→ WORK TASK: All lines in the data below carrying the string "Geti" are to be located and copied.
====
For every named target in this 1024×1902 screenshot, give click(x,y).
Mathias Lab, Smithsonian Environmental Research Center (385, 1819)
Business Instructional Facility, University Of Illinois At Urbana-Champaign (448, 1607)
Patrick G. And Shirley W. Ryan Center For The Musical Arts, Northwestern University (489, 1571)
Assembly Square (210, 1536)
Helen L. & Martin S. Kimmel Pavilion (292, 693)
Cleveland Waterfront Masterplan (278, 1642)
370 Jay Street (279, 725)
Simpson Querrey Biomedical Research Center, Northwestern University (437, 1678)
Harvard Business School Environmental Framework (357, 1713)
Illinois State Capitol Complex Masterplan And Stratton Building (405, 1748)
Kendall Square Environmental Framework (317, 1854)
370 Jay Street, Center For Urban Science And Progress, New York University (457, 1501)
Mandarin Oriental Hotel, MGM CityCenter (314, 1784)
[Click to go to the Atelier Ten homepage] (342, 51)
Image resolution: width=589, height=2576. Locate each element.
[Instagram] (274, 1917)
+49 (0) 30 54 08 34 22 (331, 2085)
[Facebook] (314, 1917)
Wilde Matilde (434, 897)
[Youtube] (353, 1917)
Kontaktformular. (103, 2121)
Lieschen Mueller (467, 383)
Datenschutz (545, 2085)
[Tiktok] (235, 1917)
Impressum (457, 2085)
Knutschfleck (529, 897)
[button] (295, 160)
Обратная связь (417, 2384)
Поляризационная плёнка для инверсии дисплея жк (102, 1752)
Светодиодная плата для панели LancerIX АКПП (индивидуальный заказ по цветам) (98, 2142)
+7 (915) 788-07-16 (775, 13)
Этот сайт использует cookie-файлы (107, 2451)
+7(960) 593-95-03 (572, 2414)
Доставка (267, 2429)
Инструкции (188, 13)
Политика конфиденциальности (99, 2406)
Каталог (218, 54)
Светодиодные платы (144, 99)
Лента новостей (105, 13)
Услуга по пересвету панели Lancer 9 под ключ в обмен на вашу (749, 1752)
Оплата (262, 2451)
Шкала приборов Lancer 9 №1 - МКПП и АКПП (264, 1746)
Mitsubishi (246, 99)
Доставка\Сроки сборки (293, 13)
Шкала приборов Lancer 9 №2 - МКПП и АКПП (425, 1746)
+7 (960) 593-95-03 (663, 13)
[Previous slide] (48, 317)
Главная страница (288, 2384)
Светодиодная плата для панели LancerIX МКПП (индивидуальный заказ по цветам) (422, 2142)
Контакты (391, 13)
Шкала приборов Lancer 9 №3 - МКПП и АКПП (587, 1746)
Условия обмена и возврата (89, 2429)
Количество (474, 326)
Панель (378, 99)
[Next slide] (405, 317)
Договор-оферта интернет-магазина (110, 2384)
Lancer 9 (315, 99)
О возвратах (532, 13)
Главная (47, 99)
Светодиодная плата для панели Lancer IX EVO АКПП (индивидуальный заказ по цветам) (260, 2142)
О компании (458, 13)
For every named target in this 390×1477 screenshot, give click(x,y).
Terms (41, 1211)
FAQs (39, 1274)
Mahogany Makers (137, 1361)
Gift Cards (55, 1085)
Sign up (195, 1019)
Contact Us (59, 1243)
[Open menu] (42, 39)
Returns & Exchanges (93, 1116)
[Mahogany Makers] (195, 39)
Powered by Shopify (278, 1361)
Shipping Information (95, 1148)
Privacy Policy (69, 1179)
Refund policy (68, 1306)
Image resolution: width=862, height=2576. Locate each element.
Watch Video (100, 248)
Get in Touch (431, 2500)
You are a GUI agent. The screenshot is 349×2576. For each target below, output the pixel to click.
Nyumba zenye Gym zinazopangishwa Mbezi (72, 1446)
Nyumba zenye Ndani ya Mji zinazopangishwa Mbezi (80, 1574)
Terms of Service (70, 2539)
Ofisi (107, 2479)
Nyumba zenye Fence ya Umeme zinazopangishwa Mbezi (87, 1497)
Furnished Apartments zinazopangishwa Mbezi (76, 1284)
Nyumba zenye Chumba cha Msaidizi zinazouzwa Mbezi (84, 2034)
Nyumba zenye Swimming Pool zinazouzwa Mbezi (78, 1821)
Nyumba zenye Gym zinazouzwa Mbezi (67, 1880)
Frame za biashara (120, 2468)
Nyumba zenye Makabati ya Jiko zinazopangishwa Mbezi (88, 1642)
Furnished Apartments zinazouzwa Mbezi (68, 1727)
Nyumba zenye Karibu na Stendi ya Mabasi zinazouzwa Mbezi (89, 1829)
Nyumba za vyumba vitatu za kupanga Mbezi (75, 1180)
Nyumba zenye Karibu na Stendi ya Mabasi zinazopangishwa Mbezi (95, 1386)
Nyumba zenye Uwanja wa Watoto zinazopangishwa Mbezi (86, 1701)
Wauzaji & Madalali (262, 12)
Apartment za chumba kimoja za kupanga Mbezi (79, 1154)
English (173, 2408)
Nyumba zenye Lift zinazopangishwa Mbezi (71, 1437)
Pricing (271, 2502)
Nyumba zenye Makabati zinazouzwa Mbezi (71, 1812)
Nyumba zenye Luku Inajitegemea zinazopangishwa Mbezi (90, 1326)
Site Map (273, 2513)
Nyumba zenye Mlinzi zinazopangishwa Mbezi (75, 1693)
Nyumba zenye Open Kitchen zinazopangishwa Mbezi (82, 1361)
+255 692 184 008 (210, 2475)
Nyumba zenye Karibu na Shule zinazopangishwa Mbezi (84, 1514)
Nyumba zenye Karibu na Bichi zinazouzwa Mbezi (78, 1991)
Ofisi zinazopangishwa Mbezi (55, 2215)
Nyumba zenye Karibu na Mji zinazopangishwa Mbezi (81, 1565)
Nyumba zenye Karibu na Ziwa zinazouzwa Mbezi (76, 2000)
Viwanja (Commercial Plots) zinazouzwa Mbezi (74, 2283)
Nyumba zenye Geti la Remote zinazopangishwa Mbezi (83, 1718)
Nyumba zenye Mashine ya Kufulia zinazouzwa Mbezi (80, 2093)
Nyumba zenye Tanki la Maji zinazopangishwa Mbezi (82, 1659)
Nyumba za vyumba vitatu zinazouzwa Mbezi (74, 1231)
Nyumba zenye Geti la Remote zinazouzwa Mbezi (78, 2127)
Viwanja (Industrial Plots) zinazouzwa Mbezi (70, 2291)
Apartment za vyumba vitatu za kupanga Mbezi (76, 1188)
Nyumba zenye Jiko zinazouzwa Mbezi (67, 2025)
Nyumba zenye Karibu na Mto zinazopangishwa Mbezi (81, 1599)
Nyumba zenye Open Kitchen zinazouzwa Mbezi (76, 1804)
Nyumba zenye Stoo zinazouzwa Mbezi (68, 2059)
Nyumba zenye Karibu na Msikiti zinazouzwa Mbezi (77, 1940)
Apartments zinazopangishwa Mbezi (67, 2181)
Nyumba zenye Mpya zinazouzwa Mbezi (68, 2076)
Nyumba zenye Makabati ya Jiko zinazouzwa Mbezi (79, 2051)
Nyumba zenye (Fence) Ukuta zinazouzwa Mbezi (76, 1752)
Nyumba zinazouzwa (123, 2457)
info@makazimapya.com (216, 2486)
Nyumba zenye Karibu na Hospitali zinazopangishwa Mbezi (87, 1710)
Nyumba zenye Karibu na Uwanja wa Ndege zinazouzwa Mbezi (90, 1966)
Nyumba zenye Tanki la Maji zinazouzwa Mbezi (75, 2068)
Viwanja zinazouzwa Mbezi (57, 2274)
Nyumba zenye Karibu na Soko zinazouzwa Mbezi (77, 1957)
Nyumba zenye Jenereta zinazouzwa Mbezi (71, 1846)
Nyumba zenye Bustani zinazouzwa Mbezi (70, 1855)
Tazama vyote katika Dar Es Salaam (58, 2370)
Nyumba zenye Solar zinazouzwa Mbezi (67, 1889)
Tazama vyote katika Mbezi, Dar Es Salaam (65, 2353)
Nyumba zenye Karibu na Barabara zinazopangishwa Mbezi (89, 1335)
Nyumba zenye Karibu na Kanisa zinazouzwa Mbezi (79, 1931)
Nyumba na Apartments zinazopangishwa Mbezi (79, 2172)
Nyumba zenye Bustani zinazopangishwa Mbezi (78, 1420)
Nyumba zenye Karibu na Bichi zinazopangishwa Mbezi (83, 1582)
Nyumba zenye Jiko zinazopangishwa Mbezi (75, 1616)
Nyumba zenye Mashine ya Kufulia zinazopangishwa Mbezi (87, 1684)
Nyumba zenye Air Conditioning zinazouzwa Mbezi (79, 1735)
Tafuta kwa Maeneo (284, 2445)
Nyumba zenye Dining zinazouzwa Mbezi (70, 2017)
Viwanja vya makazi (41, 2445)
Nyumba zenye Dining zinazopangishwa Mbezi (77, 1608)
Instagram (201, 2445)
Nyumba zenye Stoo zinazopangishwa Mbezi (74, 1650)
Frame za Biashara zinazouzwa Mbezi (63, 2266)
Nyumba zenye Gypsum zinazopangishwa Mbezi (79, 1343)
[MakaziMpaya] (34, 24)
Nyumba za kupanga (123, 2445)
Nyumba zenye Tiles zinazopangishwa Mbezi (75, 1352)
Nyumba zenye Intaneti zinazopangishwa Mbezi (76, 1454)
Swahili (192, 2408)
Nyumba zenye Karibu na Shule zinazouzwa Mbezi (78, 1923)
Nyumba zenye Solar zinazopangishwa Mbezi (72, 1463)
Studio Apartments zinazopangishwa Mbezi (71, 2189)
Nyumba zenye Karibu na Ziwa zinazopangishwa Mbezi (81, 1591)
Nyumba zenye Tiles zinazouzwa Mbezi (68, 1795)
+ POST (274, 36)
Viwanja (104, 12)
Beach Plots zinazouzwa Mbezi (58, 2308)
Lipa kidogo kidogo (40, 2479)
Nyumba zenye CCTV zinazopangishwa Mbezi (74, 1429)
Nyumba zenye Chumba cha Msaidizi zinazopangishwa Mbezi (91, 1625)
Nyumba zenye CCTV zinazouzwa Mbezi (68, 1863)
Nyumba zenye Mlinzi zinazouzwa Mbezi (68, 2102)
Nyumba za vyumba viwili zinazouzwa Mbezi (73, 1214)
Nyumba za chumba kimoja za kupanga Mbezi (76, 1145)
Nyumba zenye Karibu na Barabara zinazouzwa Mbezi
====
→ RESPONSE AREA:
Nyumba zenye Geti la Remote zinazopangishwa Mbezi (83, 1718)
Nyumba zenye Geti la Remote zinazouzwa Mbezi (78, 2127)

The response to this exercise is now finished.